The big local story of the day has been the horrific commuter train crash in Hoboken which killed a young mother and injured scores of people. Predictably, the lack of a passive train control system, which might have prevented the crash, has been held up by regulation-averse assholes citing the cost of upgrades to the system.
Here in the real world, besides the death of a thirty-something year-old woman and the injuring of over one hundred others, this incident has thrown a monkey wrench into the commutes of thousands of residents of the New York Metro Area. At times like these even Jerseyites are comrades, even though they have terrible taste in governors.
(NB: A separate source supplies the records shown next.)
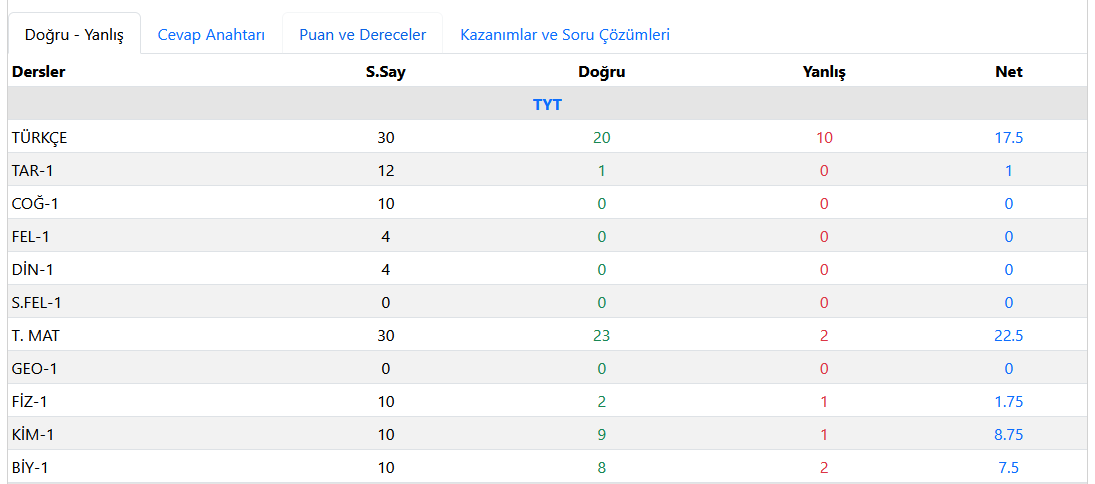The image size is (1095, 484).
Task: Switch to the Cevap Anahtarı tab
Action: click(211, 35)
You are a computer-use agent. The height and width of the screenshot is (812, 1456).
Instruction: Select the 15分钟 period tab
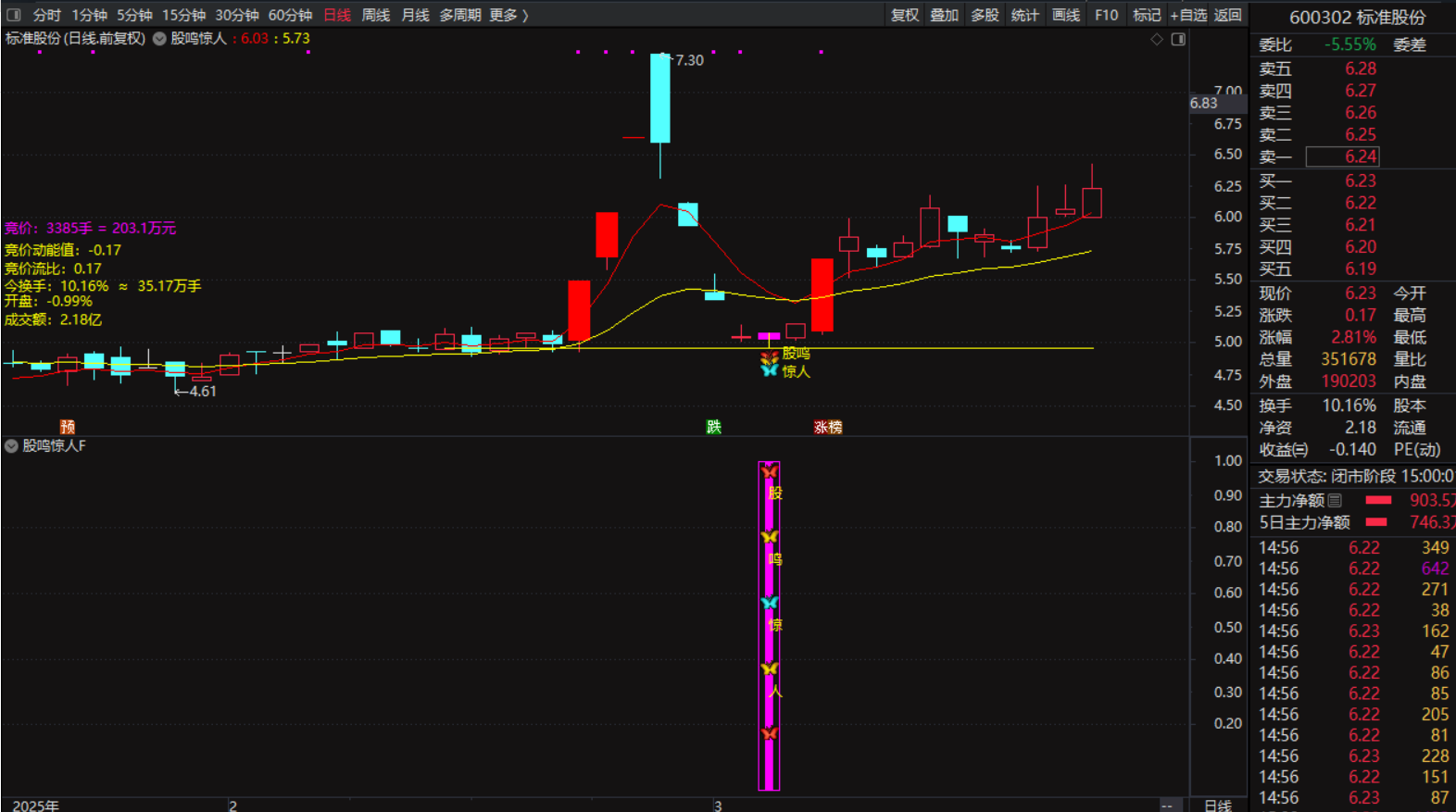click(x=183, y=15)
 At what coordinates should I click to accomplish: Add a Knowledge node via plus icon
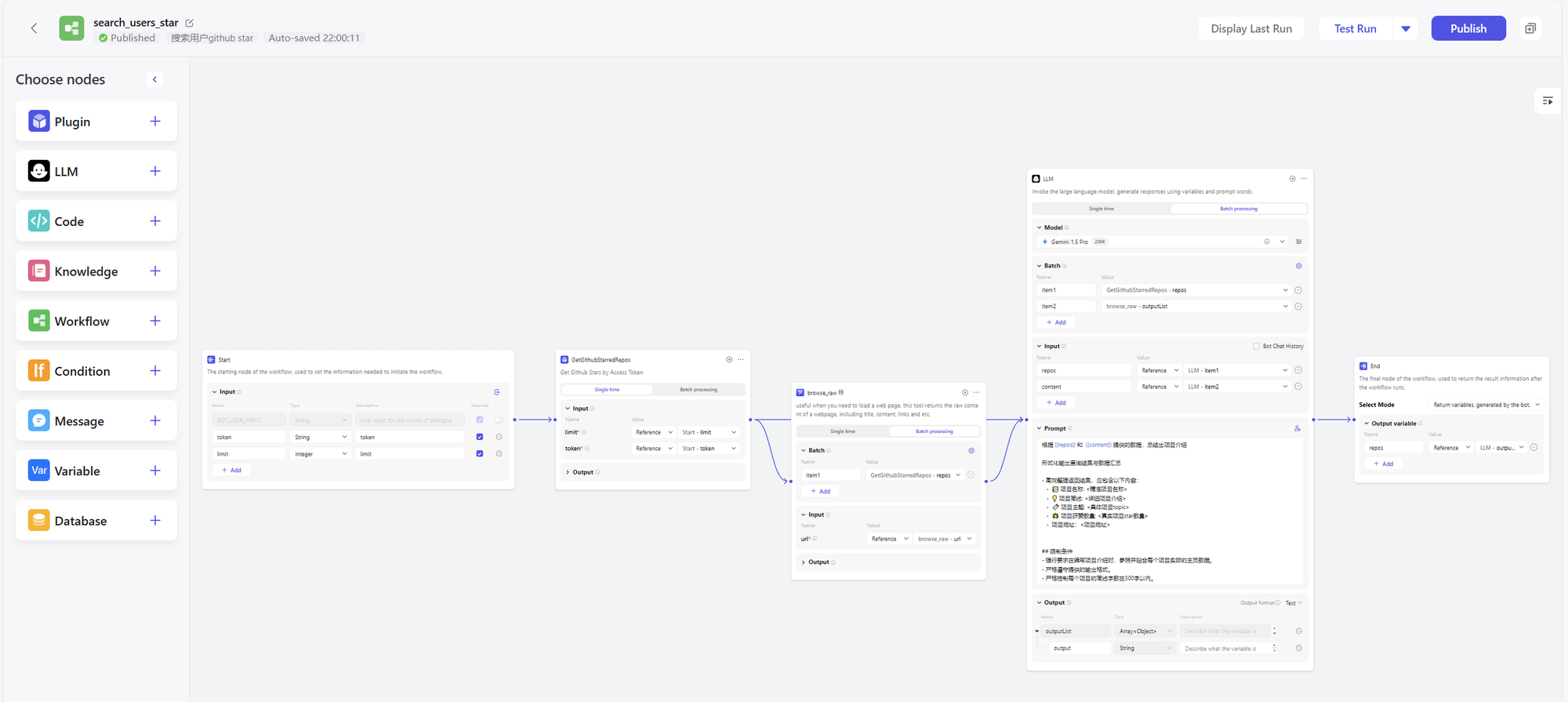[x=155, y=271]
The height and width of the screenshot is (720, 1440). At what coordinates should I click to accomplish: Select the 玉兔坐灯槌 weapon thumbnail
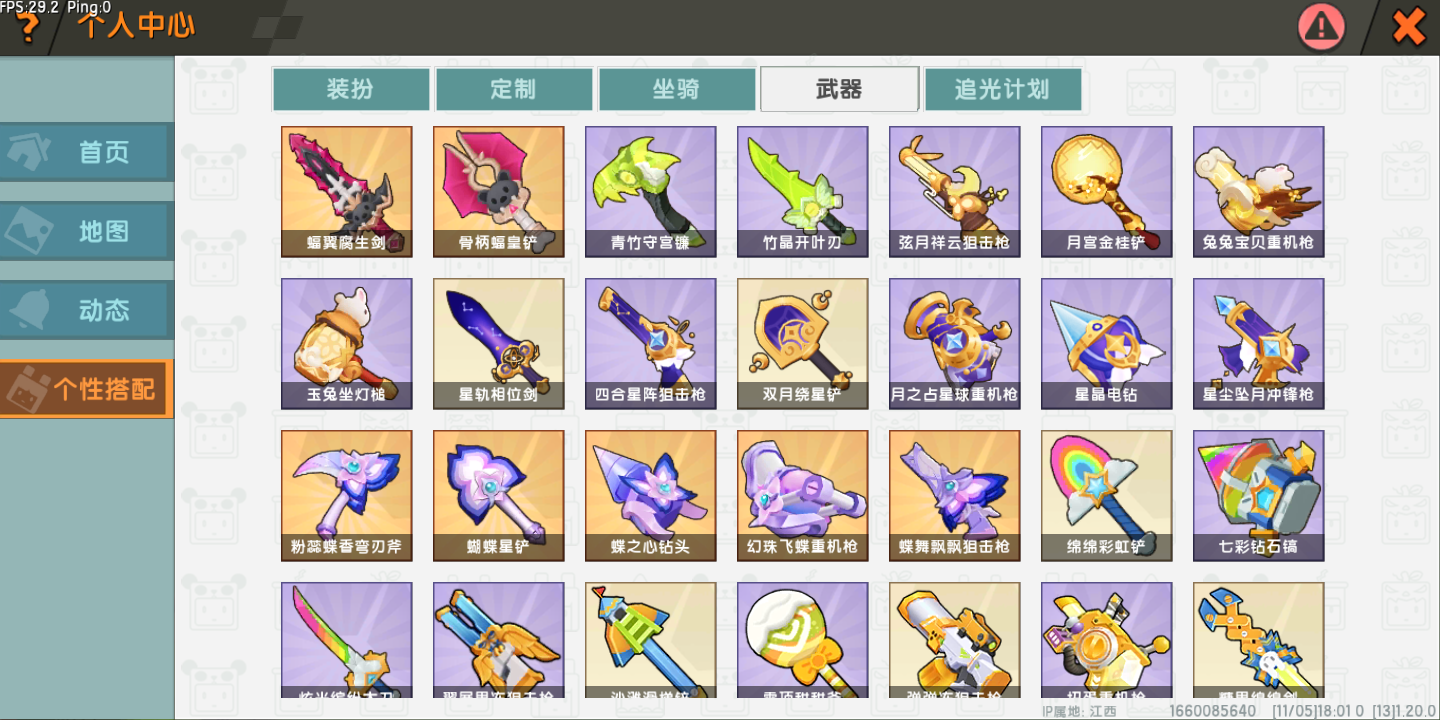point(346,344)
I'm fortunate in having multiple transit options for getting where I want to be, should I be carless at any particular time. I live within walking distance of a couple of stations on the Metro-North Harlem Line, and the ends of the 2 Train and the 4 Train should I have to get into New York City for any reason. To get to work, I can take a combination of a bus and a Metro-North Hudson Line train, or a combination of two local Bee-Line Buses. If I didn't work nights, one of the local bike trails would be a pretty good option as well. I'm lucky to have redundancy of transportation. It has been many years since I've had to cross a major body of water to get to work, and I can't imagine how bad the commute from Jersey to New York and vice-versa must have been today.
I am a firm believer in infrastructure improvement, especially when it comes to safety concerns. The life lost, the lives adversely affected, and the millions of dollars in lost productivity due to transit problems point out the idiocy of the argument that installing additional safety features on our trains is 'too expensive'.